| Aim of the exercise |
Although the data below holds other lines too, output only those from the line with "Click the Charon The FAQ Bot section header" up to and including the line with "You are a computer-use agent. The image", exactly as they appear.

| Material shown |

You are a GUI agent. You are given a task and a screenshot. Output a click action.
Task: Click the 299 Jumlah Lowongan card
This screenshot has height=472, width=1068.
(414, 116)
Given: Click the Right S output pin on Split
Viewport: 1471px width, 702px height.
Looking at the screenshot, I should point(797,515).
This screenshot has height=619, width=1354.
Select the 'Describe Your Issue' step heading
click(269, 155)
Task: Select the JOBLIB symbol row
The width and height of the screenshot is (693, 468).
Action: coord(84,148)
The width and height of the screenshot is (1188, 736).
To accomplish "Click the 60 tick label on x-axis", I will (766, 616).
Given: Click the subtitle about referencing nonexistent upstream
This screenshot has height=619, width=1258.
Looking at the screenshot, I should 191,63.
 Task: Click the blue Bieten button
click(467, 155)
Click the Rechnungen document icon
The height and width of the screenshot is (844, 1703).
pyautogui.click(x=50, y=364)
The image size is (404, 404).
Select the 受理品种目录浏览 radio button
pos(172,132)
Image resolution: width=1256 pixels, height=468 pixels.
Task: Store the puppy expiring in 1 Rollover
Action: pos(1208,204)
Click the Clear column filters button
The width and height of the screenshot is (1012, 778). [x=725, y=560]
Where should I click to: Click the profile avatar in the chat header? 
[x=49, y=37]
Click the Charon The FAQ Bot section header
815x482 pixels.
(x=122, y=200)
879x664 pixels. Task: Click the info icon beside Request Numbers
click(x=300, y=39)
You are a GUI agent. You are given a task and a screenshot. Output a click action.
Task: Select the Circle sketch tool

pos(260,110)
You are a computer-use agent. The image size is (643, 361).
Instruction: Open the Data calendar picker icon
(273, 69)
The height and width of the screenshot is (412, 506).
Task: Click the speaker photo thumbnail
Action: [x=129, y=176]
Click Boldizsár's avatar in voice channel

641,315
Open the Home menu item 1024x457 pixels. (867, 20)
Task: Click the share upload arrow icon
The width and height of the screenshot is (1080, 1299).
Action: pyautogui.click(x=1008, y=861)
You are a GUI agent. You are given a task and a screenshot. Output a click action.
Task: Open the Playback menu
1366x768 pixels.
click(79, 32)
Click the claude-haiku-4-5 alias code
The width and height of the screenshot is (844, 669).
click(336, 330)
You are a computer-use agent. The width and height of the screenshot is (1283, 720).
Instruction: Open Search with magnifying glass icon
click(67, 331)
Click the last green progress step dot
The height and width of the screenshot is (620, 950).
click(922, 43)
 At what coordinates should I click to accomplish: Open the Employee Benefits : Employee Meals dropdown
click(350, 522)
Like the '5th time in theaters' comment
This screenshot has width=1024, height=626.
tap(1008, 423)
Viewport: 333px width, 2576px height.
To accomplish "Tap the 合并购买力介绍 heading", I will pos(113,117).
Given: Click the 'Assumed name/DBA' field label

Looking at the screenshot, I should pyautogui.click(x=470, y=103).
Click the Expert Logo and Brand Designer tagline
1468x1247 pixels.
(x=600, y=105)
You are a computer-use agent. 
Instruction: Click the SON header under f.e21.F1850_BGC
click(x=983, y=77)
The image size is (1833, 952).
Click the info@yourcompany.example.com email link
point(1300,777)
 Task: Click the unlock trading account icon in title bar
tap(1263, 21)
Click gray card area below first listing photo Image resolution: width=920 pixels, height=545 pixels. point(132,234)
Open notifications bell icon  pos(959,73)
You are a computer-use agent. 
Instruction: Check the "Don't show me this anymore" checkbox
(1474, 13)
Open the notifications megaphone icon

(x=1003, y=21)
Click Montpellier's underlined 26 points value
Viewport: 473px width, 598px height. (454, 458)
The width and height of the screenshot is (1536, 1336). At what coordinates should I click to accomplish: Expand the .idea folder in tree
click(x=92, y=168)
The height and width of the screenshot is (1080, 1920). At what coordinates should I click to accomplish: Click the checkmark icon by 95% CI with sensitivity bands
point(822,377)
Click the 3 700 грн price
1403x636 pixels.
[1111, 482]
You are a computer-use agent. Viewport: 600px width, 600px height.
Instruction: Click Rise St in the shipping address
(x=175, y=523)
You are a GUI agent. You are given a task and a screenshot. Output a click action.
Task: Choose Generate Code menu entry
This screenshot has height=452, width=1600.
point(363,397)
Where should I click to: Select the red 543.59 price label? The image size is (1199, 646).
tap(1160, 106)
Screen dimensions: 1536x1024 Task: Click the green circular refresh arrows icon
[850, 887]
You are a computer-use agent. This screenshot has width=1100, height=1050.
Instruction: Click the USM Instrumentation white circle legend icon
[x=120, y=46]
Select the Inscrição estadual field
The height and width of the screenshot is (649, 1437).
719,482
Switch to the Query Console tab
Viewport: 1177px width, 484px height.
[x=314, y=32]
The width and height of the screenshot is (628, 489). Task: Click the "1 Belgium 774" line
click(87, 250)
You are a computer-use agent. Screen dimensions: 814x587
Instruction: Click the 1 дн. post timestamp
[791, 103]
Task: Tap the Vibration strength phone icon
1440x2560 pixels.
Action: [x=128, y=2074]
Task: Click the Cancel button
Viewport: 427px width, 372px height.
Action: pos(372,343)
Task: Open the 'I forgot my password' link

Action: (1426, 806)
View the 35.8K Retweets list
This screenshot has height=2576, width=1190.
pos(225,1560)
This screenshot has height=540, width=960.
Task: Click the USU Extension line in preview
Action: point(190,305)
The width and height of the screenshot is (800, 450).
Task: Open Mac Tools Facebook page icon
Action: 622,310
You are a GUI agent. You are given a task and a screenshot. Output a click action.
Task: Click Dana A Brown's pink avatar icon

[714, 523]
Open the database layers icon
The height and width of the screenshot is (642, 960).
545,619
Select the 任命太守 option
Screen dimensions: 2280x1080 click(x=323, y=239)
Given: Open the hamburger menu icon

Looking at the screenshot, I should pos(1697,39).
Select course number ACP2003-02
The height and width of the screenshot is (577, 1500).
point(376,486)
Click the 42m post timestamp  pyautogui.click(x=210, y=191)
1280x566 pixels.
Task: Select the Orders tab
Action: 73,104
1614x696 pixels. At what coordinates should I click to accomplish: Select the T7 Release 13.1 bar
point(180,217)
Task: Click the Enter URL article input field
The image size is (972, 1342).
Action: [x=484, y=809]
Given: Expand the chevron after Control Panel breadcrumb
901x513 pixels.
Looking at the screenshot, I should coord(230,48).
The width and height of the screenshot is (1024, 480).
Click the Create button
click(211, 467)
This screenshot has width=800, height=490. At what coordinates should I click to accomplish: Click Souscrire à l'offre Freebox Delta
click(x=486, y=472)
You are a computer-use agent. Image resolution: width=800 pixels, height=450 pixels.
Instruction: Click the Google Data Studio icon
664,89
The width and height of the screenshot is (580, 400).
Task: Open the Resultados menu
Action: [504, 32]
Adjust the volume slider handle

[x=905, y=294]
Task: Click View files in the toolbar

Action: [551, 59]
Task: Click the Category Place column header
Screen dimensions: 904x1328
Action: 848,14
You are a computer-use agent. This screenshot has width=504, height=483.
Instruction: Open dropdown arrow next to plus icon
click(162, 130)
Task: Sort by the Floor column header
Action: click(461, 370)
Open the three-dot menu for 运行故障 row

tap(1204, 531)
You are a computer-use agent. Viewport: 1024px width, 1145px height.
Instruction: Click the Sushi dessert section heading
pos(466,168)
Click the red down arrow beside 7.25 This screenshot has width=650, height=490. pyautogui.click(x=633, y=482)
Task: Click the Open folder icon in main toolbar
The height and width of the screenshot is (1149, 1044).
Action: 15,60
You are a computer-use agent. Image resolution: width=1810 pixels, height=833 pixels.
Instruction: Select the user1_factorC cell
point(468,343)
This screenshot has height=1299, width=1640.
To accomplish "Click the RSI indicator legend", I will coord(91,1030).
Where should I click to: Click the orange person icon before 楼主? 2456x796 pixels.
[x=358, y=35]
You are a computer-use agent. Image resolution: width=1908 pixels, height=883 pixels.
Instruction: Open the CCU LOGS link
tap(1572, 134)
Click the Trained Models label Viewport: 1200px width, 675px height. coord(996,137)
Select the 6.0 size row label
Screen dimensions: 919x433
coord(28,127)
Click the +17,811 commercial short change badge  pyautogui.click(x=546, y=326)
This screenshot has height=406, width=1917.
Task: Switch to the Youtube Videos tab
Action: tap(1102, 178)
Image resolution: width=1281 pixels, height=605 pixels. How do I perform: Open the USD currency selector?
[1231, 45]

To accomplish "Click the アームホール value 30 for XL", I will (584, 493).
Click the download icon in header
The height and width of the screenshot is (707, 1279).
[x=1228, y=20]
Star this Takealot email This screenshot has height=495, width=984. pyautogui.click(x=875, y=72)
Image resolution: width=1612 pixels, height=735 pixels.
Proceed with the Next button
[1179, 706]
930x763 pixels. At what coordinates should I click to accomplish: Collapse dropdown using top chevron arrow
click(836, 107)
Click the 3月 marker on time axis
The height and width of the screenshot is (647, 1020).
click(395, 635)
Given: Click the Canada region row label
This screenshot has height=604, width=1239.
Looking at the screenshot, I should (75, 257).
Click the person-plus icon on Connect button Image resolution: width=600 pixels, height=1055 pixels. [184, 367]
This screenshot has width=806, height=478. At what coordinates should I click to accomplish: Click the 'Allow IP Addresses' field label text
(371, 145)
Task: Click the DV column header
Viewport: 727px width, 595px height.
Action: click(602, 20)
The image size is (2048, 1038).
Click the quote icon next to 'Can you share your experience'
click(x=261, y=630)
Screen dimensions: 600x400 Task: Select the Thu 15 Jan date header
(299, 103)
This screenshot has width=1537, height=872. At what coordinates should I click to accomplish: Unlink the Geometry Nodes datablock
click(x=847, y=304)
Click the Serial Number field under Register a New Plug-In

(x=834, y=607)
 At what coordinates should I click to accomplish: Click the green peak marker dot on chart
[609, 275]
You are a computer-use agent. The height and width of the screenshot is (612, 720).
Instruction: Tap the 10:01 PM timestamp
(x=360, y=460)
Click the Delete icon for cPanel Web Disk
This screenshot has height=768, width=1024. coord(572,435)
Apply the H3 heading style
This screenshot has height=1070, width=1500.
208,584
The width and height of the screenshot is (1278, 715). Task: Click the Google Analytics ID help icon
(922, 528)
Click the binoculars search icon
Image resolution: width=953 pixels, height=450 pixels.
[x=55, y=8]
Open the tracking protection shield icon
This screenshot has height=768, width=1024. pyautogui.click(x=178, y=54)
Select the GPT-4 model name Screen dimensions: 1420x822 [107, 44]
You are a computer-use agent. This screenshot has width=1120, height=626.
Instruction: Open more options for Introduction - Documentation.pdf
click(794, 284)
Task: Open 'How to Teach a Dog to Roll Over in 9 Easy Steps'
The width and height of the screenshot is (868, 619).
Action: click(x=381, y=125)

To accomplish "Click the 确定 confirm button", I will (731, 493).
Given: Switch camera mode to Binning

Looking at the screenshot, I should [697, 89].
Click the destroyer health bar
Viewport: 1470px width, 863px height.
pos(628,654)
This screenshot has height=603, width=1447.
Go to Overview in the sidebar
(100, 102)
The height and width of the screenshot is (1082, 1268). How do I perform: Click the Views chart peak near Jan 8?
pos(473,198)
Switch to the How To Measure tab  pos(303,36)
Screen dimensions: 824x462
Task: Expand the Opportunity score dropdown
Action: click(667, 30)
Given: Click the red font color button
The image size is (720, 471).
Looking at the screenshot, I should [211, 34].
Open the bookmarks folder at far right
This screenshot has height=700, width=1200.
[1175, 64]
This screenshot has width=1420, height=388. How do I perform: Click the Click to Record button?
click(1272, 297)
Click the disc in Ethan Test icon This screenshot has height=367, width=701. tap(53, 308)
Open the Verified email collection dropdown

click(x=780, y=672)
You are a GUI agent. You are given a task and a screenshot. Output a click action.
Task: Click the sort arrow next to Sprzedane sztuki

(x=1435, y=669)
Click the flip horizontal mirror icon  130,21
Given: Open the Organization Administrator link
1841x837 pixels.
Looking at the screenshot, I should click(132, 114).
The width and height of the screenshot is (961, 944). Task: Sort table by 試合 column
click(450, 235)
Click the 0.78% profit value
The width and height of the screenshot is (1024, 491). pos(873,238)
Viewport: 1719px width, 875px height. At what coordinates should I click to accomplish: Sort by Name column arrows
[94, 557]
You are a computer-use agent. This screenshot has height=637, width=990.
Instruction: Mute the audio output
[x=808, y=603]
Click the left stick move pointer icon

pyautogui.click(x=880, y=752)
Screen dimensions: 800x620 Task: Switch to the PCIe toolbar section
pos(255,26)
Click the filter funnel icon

| Answer for the task |
Click the Charon The FAQ Bot section header
815x482 pixels.
(x=122, y=200)
879x664 pixels. Task: Click the info icon beside Request Numbers
click(x=300, y=39)
You are a GUI agent. You are given a task and a screenshot. Output a click action.
Task: Select the Circle sketch tool

pos(260,110)
You are a computer-use agent. The image size is (643, 361).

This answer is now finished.